The DGHs stand is despite the fact that in a meeting held by the Planning Commission (power and energy division) in September to assess the half yearly performance of the sector, it was observed that Nelp blocks previously deemed unviable at $4.2/mmBtu must be re-examined. Some of the Nelp fields, which were not viable at $4.2/mmBtu, maybe viable with the recently announced price by the Centre, as per minutes from the meeting.
A third well D 52 in the same 2003/1 block was earlier left stranded as RIL did not undertake drill stem tests (DST) in the well, thus DGH finding them non-compliant of the production-sharing contract (PSC). The 2003/1 block sits next to RILs flagging KG-D6 fields.
As the D 52 well was found non-compliant in late 2011, RIL submitted a revised field development plan (FDP) in April 2012 to develop only D 39 and D 41 with a capex of $650 million.
The discoveries lie at depths ranging between 1,500-2,300 metres. D 39 and D 41 hold around 400 billion cubic feet (BCF) of in place gas reserves that can produce for 7 years. The DGH on December 10 wrote to the oil ministry that it has already communicated its views on the issue through a letter on January 23, according to which the two discoveries 39 and D 41 are unviable at $ 4.2/mmBtu, and D 52 was not accepted as the DST was not done. Both letters were accessed by FE. The DGH in its January letter said D-39 and 41 generated negative NPV of $520 million.
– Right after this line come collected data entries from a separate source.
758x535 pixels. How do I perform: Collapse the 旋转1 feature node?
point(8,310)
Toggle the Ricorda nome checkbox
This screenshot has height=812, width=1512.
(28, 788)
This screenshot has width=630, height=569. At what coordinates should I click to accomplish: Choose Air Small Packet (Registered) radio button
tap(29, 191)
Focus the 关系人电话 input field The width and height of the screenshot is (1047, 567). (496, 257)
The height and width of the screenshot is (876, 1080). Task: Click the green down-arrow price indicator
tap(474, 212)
As a result RIL cannot produce from these deep water discoveries D 39, D 41 and D 52 in the 2003/1 block holding total in place gas reserves of 500 billion cubic feet (bcf).
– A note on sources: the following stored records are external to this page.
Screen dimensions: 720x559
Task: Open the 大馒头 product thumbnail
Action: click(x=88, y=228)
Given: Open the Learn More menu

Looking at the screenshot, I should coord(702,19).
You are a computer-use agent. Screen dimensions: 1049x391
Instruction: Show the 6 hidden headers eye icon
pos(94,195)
Sources said that RIL had sought a relook at the discoveries after the gas price revision was approved by the Cabinet in July. But with the DGH not giving the required DOC approval, the natural gas reserves in 2003/1 will remain untapped in the ground till it is re-auctioned.
The C. Rangarajan formula-based price regime, which will kick off from April 2014, and under which it works out to around $7/mmBtu now, comes to an end in FY17 after which the pricing will be determined by the Kelkar committee recommendations.
The Kelkar panel appointed by Moily last year will suggest a road map for freeing natural gas prices after FY 17. If the RIL was to start production as per schedule on 2017-18, it would have to be ideally priced under the Kelkar pricing regime.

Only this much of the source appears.